Nach dem maximal unterhaltsamen Soundcheck setzen sich Szene Putzn zu den Musikarbeitern, Rose (Gitarre), Sarah (Synthi) und Flitz(i) (Drums) lassen Geschichte und Tun ihres Trios im Gespräch Revue passieren. Dies, bevor sie nach einem Konzert im EKH Anfang Juli zu einer Sommertour mit der japanischen Band Alkasilka und den Wiener Tutti Dilemma aufbrechen, die in die Schweiz und nach Deutschland führt und bei den so schön benannten Salzburger Pestspielen endet. Zu Corona-Zeiten am selben Ort entstand die Idee, an einem der damals kurz um sich greifenden Online-Konzerte teilzunehmen. «Wir haben schnell fünf Songs rausgefetzt» (Flitz), «Texte aus der Bravo, in der Foto-Love-Story nachschau’n.» (Rose). Der Bandname Szene Putzn ergab sich aus der ausgeprägten Vorliebe des Trios für Wortwitze – Rose: «Nicht immer intelligent» – und passte so wie das musikalische Zusammenwirken des Trios hundertprozentig, weil inhaltlich mitunter der eigenen Szene auf den Zahn (!) gefühlt wird. Sarah: «Nicht bös gemeint, wir lieben unsere Szene!» Besagte Szene definieren sie klar als links und queer-feministisch, Punkrock als Musik und Haltung spielt ebenso eine Rolle. Eigenkultur auch im Sinne davon, dass beim Merchandise den Menschen freigestellt wird, was sie bezahlen. Beim höchst unterhaltsamen und hoch-energetischen Konzert, das sie dann nach einer launigen Ansage von Lisa Kortschak spielen, lässt einen die dynamische Mischung aus Ernsthaftigkeit – Rose macht etwa eine Ansage darüber, (Psycho-)Therapie als Hilfsangebot bitte in Anspruch zu nehmen – und freizügiger Lust am Krach definitiv nicht kalt. Entsprechend beklatscht und betanzt das wirklich diverse Publikum die wunderbare Vorstellung. Szene Putzn als Live-Act machen Spaß und Sinn, haben nichts Bärbeißiges und zugleich tonnenweise lustvoll ausgespielte Haltung, die sie aber nicht mit Sätzen mit Rufzeichen proklamieren. Rose: «Wir haben schon gemerkt, dass es Relevanz hat, dass wir als weiblich gelesene Personen, als Flinta-Personen auf der Bühne stehen und dadurch gerade bei jungem Publikum voll die positive Resonanz bekommen.»

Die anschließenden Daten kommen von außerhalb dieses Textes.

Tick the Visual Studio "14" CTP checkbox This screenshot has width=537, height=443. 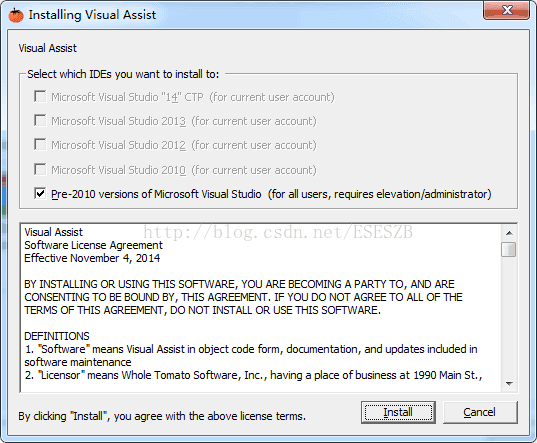[x=40, y=97]
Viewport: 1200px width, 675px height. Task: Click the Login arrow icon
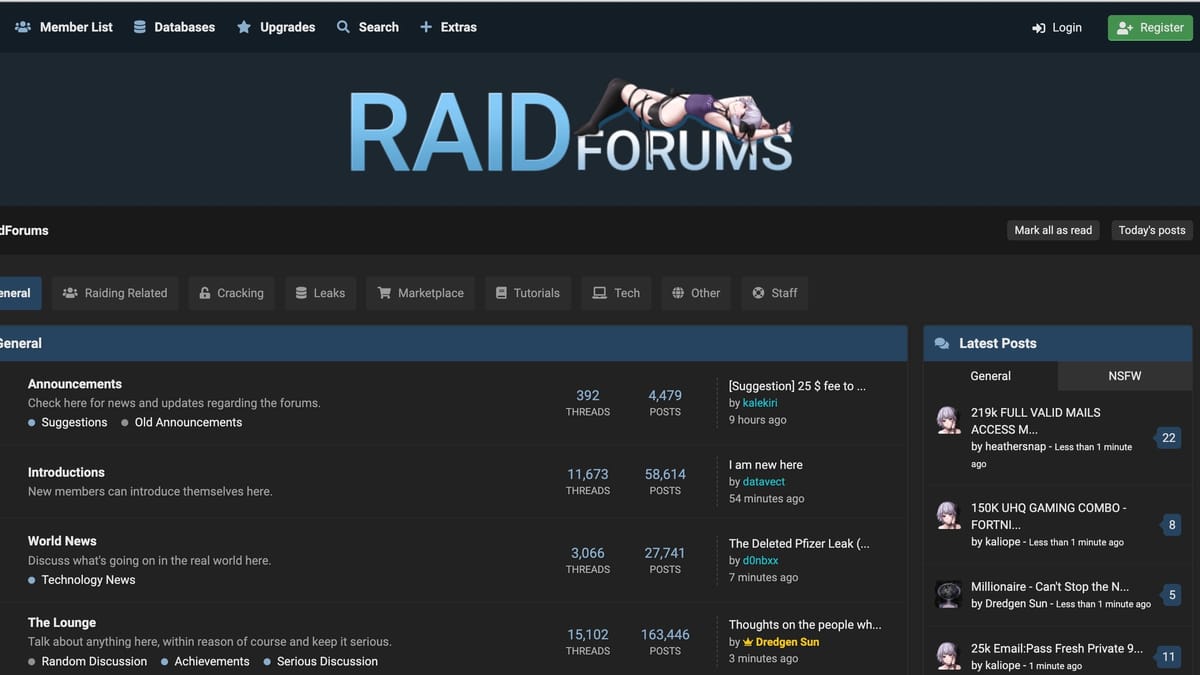pos(1039,28)
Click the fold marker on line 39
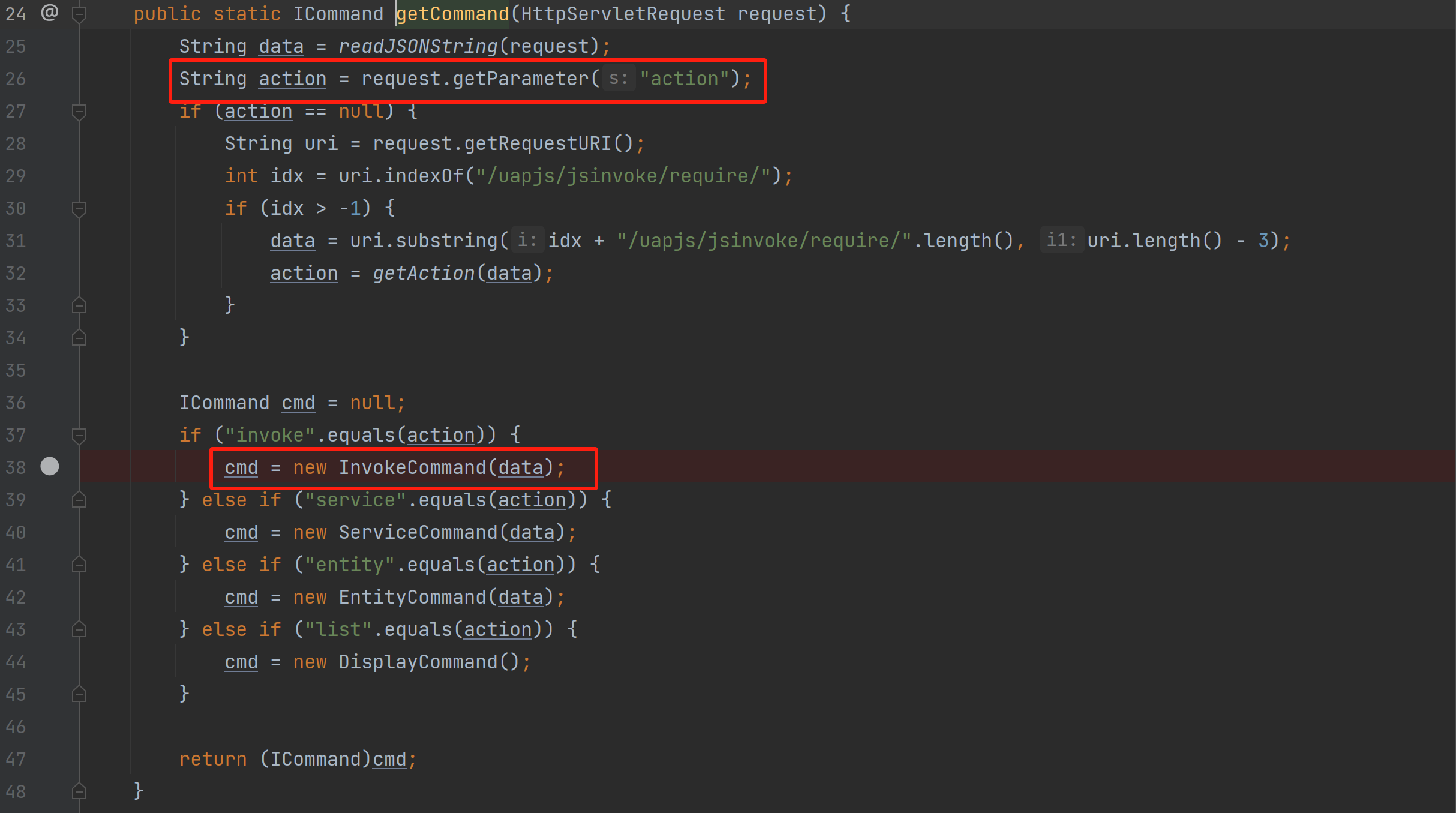Viewport: 1456px width, 813px height. 79,500
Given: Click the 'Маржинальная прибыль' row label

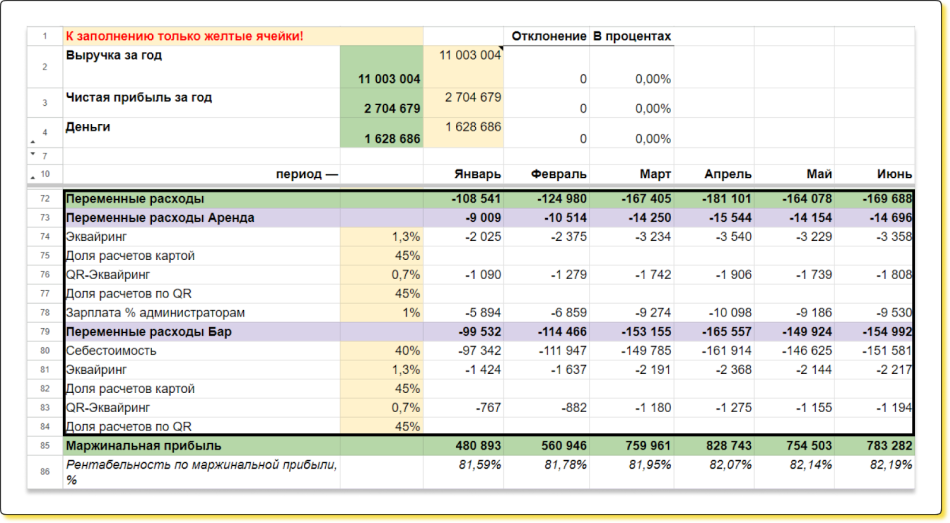Looking at the screenshot, I should tap(201, 445).
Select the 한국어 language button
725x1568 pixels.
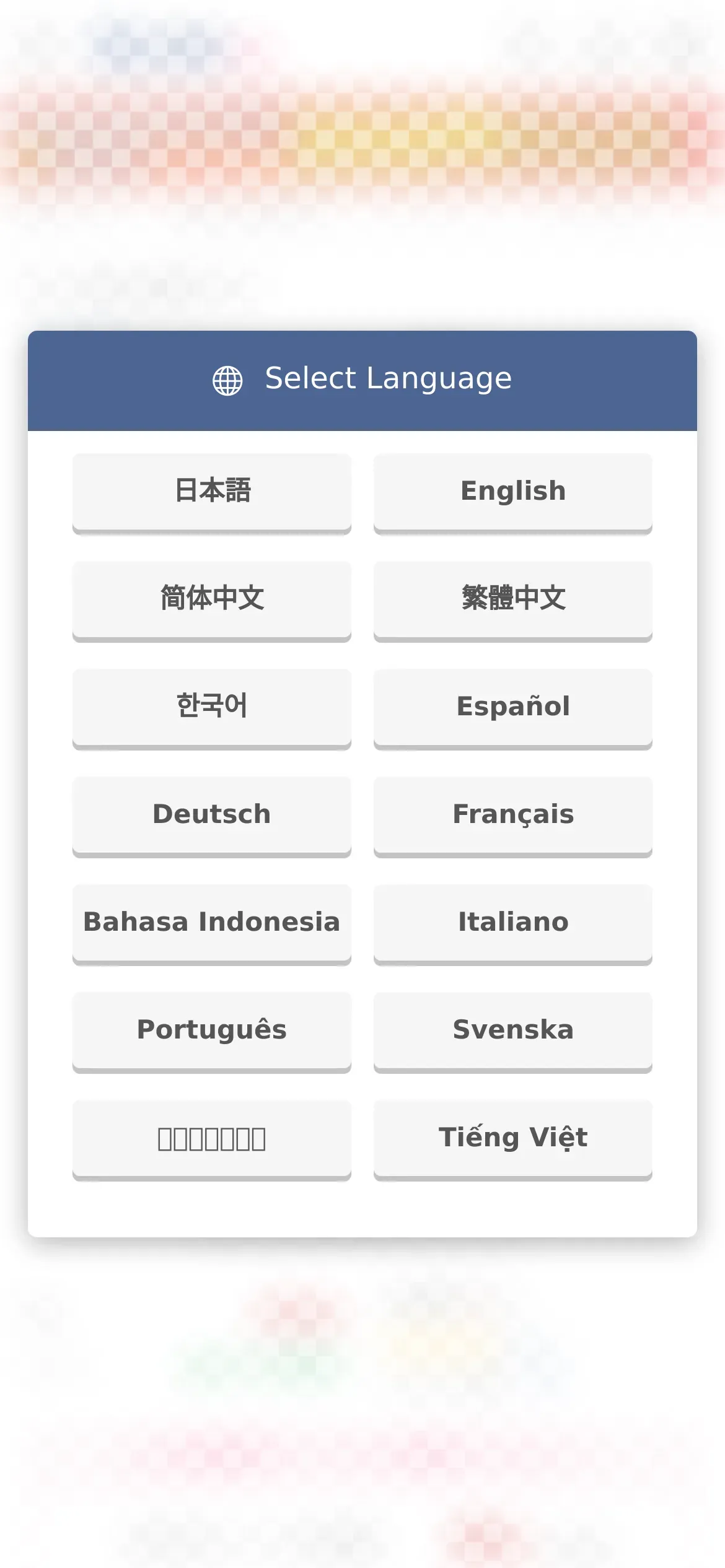pos(212,709)
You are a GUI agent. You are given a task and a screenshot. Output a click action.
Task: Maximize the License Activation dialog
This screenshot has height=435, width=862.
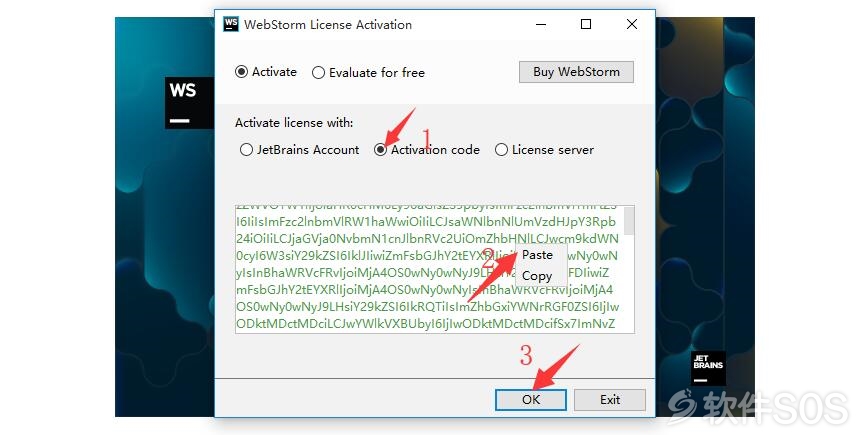(586, 24)
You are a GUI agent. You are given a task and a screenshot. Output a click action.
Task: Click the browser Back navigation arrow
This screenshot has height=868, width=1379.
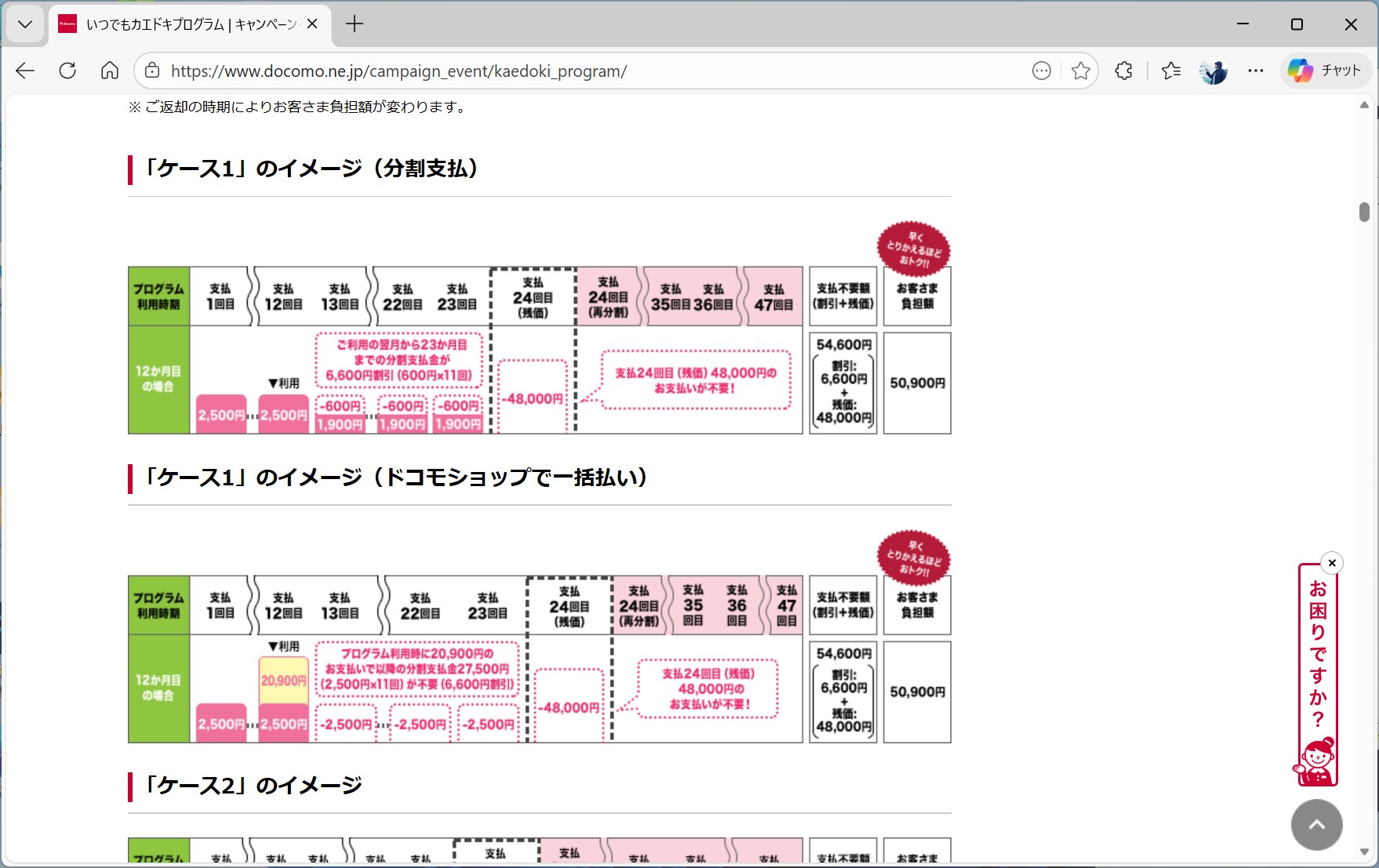(x=24, y=71)
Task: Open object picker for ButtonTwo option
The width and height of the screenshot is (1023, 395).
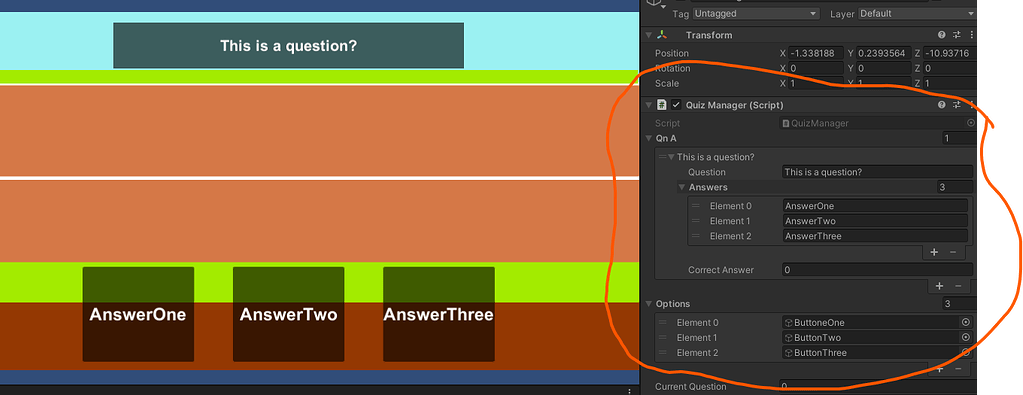Action: 966,338
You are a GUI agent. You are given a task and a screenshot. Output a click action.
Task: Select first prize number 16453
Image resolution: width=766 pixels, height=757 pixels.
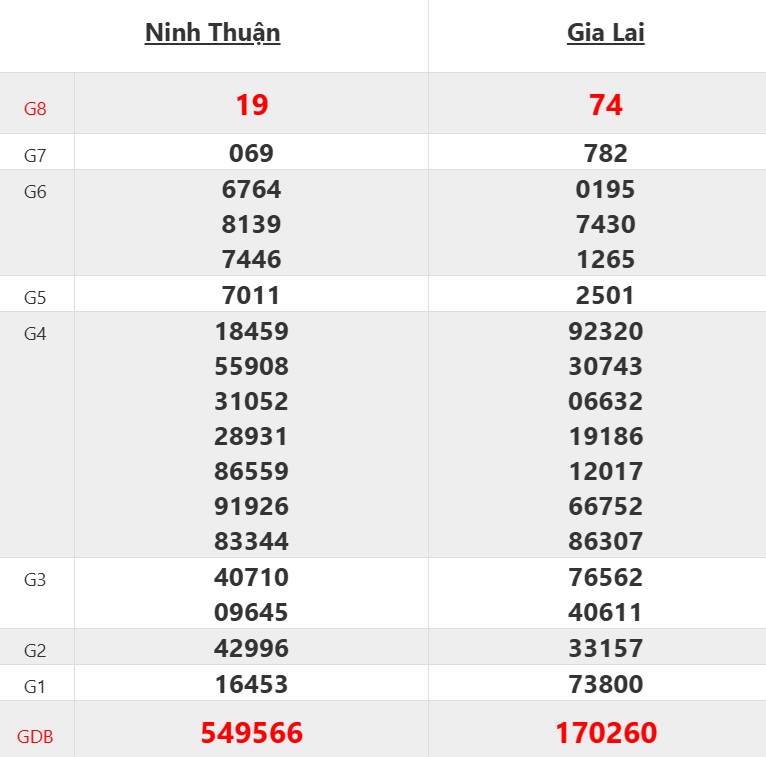pos(252,685)
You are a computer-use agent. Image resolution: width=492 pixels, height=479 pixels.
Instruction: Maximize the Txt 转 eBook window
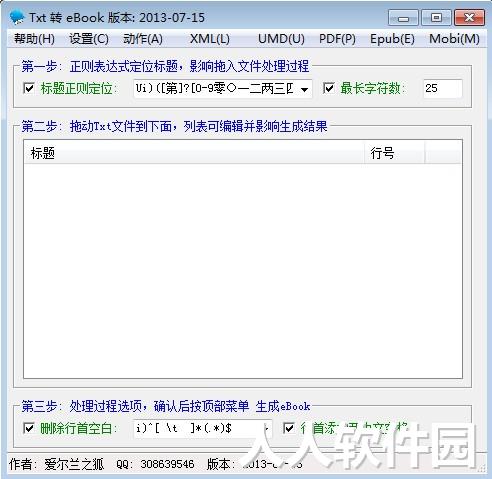pyautogui.click(x=436, y=18)
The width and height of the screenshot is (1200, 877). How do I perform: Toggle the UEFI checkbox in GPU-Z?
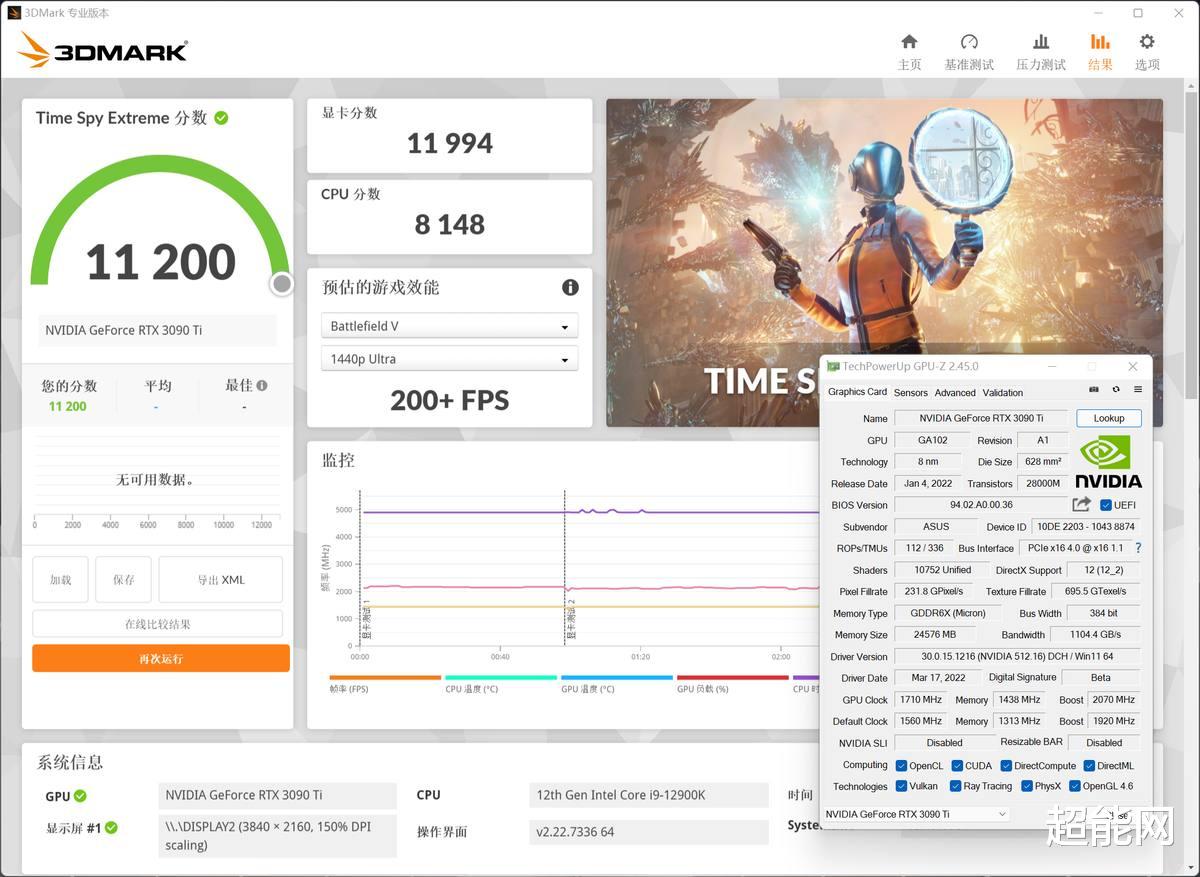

«Geld ist eine Droge und wir sind alle drauf»
«Für mich war dieses Losgelöste vom Perfektionismus wahnsinnig bereichernd», erzählt Rose, die einen musikwissenschaftlichen Background im klassischen Bereich hat, Flitz ist ein «Musik-Lifer», seit über zwanzig Jahren am Machen und Tun. Bei aller Leichtigkeit, Verspieltheit und zugleich Kraft besticht der Sound von Sarah, Rose und Flitz durch weit mehr als nur seinen unbehauenen Charme. Szene Putzn haben ihren ganz eigenen Pop-Appeal und sind als Band in ihrer individuellen Art absolut «tight». Was ihre ganz im Do-It-Yourself-Verfahren produzierte Platte ebenso einnehmend macht: gelebte Kapitalismuskritik with a smile und Hintersinn, wie die oben zitierte Textzeile. Dabei wird diesen Sommer in der Linzer Kapu ein zweites Album aufgenommen. Sarah: «Die Themen unserer Lieder sind meistens schon Themen, die uns wütend machen. So lustig wir es auf der Bühne haben und so sehr wir einen lustigen Ausdruck finden – die Themen sind ernst und die Energie kommt irgendwie schon aus einer Wut auf bestimmte Umstände.»